I have developed a locally working version of daemon app to protected API code example. The controllers in the API are protected by the app role MyAppReadAll.
If I enable user sign-in in the service principal of the API, I can call the locally running .NET 8.0 API from the locally running daemon ASP.Net Core console app, and get the expected result. I must have done something right in the setup, since the token that the API receives has the correct claims, including the app role.
After local testing I published the API to an App Service, including to an API in our API Manager (APIM). When trying to reach the API I get two different responses
In the Availability and Performance tab of the App Service, I can see that both those errors are returned by the FrontEnd load balancer in the App Service. I assume this means that the request never reach the web worker.

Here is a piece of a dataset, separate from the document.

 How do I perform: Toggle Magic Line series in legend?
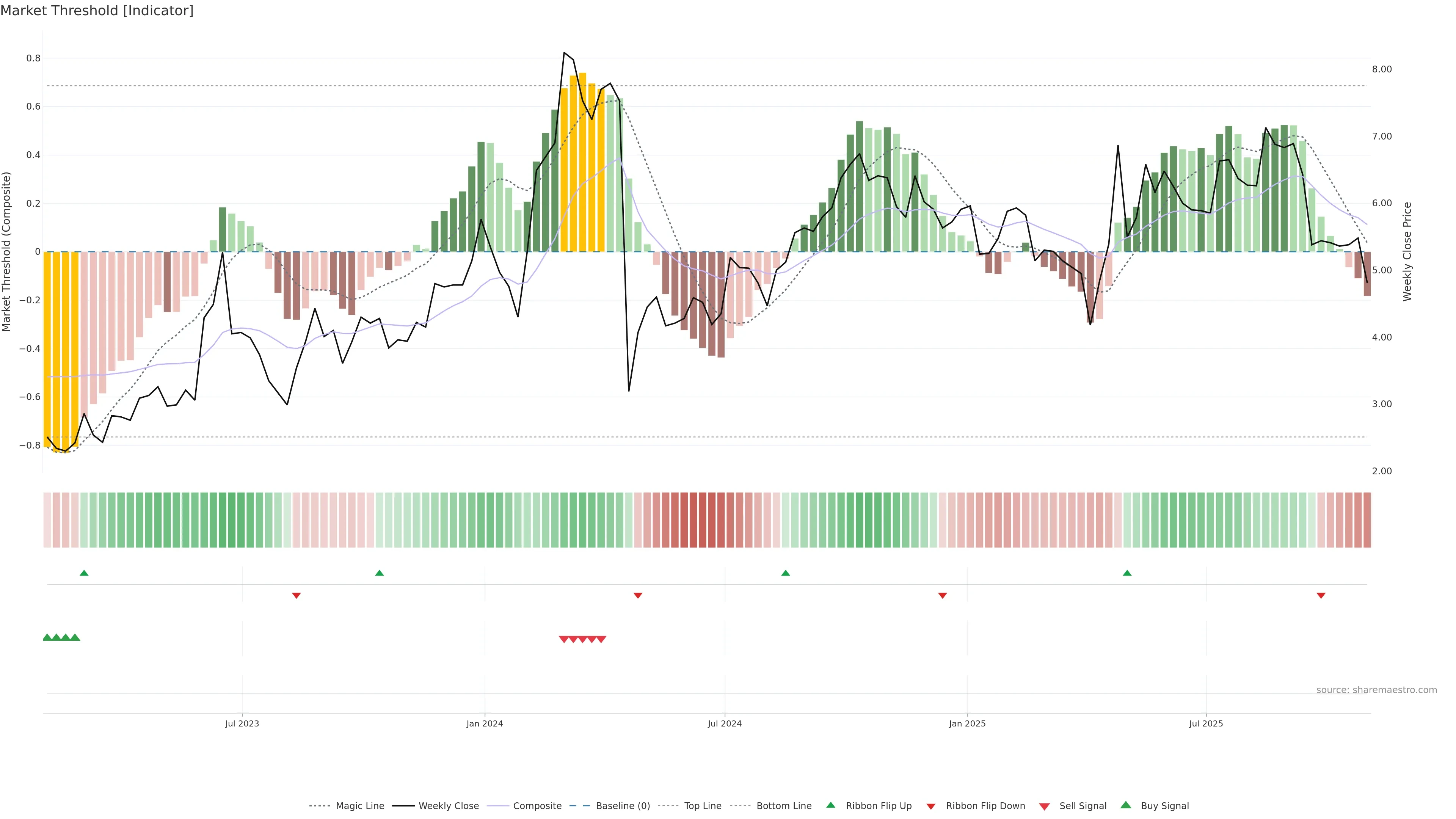click(359, 806)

I have set up an OAuth server in APIM, which sends a token with the wrong aud claim, so the 401 is expected. Regarding the 403 using the local daemon app I do not have any clues. Can anyone offer some insight into this problem?

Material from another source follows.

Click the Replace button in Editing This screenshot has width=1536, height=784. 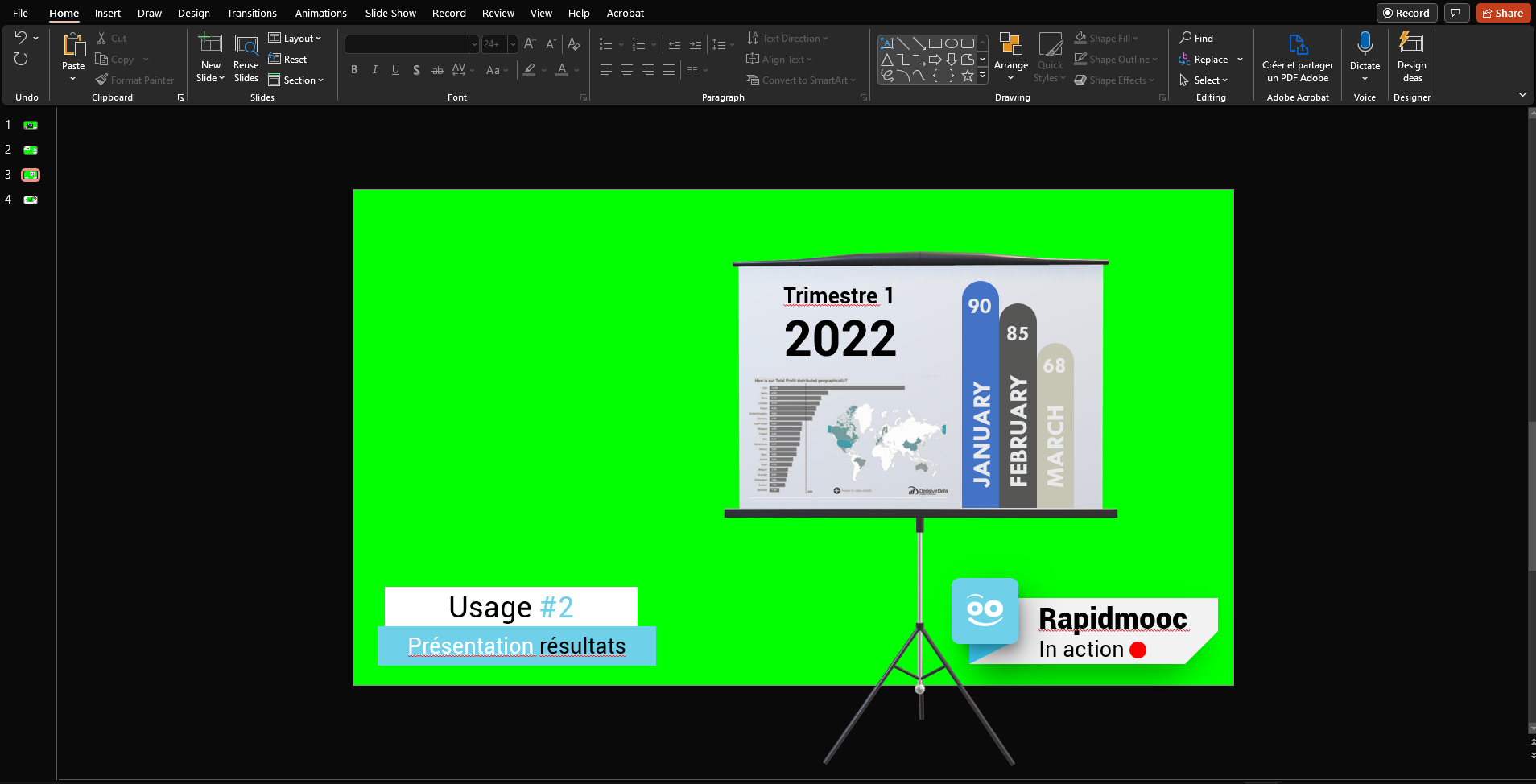pyautogui.click(x=1212, y=59)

The network of the API App Service is public, with no access restriction.
The reason for getting the 403 error when calling the API from a local console app, was that the App Service had Authentication enabled (EasyAuth). We had enabled EasyAuth by routine, without understanding the implications when combined with the introduction of the Identity platform. I got the clue from this GitHub issue comment
Disabling EasyAuth solved the problem.
NB! For fixing the last 401 hurdle in APIM I had to remove api:// part of audience definition in JWT-validate policy for token to be authorized. Using 2.0 endpoint.